“Is there a clean white shirt ready for the bomb?”
This film will make more sense to those who are aware of a film called The Snowman — it’s a Christmas tradition in U.K., a whimsical and nostalgic piece in which a young boy enters his garden on Christmas Eve to find his snowman has come to life. The piece is wordless, story conveyed in drawn figures and landscapes and a swooning soundtrack; a warm dream. The piece above is by the same author/artist, Raymond Briggs, very familiar drawing style, childhood associations…And naturally disturbing because of the sheer Englishness of the characters’ responses and discussion — the myth of ‘the last war’ circles through the entire piece. The serious point being that in 1983-1984 the Soviet leadership was genuinely of the view that NATO was preparing a strike against the Soviet Union. Rhetoric from the west was sparking a reaction and that, in turn, led to escalating responses. The Able Archer exercise in November 1983 (http://en.wikipedia.org/wiki/Able_Archer_83) was the closest the world had come to nuclear war since the Cuban Missile Crisis with the Russians genuinely believing the war games were our cover for a pre-emptive strike.

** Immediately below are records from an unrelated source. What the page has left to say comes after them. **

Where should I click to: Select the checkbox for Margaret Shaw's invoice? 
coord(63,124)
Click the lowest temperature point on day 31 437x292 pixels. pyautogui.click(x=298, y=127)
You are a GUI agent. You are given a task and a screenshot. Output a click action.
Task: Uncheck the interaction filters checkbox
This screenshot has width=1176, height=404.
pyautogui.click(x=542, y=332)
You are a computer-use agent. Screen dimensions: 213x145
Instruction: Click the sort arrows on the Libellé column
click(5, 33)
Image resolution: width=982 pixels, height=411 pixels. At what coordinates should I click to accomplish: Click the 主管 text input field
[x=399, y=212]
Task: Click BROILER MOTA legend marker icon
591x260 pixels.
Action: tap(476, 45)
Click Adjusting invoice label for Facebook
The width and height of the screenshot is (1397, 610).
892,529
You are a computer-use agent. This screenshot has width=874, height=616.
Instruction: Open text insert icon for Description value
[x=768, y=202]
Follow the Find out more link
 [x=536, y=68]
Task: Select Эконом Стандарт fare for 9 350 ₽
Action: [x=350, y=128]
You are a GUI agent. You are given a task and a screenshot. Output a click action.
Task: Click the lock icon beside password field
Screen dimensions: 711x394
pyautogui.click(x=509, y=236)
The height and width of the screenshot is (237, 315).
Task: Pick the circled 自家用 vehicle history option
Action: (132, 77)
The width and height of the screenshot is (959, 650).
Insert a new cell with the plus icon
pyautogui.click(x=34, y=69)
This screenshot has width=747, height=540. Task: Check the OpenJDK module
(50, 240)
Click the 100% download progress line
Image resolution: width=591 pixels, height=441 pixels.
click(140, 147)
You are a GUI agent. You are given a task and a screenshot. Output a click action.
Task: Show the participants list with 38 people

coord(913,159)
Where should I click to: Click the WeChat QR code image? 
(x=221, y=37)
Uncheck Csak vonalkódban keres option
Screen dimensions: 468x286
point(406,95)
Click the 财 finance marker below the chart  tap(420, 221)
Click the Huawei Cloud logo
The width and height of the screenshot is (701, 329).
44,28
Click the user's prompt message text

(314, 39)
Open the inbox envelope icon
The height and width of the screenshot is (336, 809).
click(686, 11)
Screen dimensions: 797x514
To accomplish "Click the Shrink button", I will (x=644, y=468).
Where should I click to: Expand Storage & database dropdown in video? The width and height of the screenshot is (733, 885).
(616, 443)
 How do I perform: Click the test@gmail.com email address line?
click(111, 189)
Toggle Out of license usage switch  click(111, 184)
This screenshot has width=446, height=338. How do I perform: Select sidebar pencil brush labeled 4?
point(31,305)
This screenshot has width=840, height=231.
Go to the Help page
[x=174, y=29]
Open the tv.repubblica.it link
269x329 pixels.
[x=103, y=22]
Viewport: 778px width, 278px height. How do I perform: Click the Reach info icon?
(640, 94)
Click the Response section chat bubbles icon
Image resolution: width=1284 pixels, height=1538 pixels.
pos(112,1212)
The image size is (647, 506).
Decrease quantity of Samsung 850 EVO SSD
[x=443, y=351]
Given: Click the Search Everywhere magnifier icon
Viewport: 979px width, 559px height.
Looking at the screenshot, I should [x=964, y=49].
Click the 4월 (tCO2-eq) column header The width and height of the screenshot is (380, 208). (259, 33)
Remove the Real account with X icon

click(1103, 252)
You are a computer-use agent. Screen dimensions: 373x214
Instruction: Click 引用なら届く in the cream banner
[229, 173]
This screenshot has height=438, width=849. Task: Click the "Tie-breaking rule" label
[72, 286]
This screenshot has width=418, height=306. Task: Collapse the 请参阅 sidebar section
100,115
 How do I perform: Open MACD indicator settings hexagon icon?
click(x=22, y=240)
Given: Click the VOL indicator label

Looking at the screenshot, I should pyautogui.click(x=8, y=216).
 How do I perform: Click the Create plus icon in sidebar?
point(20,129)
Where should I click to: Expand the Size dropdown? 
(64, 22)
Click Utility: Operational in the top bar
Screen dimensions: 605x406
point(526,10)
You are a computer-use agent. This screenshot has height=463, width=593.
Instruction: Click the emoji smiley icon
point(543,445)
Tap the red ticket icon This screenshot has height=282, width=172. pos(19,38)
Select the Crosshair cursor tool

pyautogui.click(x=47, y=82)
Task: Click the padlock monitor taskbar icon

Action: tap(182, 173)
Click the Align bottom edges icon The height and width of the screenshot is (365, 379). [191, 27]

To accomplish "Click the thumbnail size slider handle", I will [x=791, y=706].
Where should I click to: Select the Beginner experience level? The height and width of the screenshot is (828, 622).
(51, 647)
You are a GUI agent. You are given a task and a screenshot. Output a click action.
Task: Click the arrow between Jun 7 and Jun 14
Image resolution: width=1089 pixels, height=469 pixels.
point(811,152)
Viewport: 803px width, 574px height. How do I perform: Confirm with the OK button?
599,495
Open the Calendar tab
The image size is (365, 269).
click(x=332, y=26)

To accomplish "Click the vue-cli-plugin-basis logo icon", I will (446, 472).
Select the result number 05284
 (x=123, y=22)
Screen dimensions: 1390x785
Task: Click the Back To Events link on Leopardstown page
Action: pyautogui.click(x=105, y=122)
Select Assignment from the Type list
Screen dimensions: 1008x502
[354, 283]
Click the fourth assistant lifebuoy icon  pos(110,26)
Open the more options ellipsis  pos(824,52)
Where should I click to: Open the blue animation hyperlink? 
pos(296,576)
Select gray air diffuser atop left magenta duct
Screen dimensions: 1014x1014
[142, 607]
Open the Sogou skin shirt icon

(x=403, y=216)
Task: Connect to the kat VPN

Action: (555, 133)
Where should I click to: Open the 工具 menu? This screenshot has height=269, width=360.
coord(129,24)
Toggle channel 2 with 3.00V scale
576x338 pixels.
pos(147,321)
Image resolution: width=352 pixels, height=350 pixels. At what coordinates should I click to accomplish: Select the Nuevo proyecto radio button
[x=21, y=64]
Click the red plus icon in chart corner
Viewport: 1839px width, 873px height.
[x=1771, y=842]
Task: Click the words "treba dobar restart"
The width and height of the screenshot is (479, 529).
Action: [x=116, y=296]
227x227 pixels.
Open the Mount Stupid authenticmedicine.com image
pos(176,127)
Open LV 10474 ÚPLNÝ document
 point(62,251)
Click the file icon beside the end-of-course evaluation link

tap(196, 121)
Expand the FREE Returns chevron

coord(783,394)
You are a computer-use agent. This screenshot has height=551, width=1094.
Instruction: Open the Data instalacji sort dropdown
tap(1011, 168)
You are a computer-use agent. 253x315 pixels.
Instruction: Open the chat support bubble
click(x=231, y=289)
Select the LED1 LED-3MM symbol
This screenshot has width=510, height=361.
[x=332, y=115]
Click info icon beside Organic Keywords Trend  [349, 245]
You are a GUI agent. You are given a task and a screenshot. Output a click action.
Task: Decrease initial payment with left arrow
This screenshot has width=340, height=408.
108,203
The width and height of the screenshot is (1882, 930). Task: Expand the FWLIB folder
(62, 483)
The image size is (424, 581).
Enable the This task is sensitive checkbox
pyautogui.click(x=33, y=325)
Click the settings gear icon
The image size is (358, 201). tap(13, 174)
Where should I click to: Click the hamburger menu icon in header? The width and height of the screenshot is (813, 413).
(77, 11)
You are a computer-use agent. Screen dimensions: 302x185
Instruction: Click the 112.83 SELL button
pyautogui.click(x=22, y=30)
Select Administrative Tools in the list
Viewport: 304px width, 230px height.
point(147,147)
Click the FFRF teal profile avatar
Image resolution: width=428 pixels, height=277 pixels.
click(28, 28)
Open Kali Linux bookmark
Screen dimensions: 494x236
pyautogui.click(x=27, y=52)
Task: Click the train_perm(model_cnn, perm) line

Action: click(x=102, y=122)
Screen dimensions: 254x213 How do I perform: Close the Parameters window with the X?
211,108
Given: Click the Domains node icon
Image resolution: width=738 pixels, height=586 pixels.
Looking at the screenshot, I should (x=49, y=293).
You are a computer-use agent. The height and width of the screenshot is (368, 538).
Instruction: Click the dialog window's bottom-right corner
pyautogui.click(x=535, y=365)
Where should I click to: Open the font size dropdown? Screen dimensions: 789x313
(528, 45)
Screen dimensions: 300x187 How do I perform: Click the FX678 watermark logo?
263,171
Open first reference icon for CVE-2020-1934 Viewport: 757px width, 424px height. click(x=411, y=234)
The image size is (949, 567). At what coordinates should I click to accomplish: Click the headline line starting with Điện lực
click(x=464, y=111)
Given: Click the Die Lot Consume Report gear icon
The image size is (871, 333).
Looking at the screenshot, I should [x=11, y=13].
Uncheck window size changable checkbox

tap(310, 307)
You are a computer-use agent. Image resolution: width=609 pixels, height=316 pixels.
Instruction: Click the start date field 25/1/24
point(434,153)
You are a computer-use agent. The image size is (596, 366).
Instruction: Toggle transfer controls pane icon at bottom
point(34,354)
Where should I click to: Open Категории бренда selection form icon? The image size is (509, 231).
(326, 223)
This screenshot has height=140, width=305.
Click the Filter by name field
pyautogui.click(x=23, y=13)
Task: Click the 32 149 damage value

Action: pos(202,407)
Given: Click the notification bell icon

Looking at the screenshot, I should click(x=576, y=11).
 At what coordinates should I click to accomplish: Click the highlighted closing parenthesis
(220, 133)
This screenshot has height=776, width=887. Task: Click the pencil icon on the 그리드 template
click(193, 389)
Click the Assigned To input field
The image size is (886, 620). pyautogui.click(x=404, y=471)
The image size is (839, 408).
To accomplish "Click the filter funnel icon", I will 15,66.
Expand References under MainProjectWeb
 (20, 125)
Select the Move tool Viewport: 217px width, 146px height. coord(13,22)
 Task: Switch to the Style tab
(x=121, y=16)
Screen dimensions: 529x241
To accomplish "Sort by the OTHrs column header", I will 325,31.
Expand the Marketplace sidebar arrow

Direct cause-and-effect relationships are hard to find when tracing the interaction of the background scenarios that rule over the lives of entire societies and the cultural outbursts those societies then enact. Musical motion arises on the back of and in relation or reaction to previous music; technological shifts drive changes in instrumentation, sound, style and approach; musicians arise from familial, comradely, educational and psychological advantages, pressures or drivers; scenes arise supported by the emergence of supporting infrastructure whether broadcasting media, means of production, venues for dissemination. Music doesn’t, however, float free of the politics or economics that drive a society and that are so intimately intertwined.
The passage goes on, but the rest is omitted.